▶ SHORT PROBLEM: Render the lines of the listing from the line with "Find the location" to the line with "This screenshot has height=1080, width=1920. I want", both included, as a Markdown table with the columns Row and Line, leaving out blank lines.
** BEGIN DATA SUPPLIED **
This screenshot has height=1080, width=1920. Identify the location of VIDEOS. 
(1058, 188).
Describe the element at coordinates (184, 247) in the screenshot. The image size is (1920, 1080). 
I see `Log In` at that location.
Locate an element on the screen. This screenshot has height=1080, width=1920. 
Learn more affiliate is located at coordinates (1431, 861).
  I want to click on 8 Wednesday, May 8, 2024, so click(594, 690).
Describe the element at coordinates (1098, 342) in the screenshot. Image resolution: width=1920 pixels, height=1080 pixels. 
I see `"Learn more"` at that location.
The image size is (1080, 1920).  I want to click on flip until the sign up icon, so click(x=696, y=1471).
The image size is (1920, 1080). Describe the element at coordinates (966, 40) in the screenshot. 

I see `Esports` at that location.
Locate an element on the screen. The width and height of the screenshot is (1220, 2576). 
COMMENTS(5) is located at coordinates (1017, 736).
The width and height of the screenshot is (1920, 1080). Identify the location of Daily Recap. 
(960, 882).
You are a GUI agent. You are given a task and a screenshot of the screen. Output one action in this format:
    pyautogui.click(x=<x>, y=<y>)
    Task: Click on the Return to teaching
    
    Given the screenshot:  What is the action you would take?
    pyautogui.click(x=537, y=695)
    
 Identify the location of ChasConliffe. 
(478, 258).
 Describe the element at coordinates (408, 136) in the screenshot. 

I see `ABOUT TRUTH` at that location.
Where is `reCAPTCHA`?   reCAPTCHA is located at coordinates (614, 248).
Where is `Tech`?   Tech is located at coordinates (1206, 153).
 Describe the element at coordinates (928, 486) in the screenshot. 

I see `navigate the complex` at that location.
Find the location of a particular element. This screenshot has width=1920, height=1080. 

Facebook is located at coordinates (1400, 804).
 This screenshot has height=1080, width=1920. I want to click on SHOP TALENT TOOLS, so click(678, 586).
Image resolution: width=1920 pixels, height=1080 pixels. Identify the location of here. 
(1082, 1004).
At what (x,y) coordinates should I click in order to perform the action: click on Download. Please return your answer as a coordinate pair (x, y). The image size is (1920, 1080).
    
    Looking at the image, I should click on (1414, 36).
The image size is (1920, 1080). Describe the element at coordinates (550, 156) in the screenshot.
** END DATA SUPPLIED **
▶ FINAL RESULT:
| Row | Line |
|---|---|
| 1 | Find the location of a particular element. This screenshot has width=1920, height=1080.  |
| 2 | Facebook is located at coordinates (1400, 804). |
| 3 |  This screenshot has height=1080, width=1920. I want to click on SHOP TALENT TOOLS, so click(678, 586). |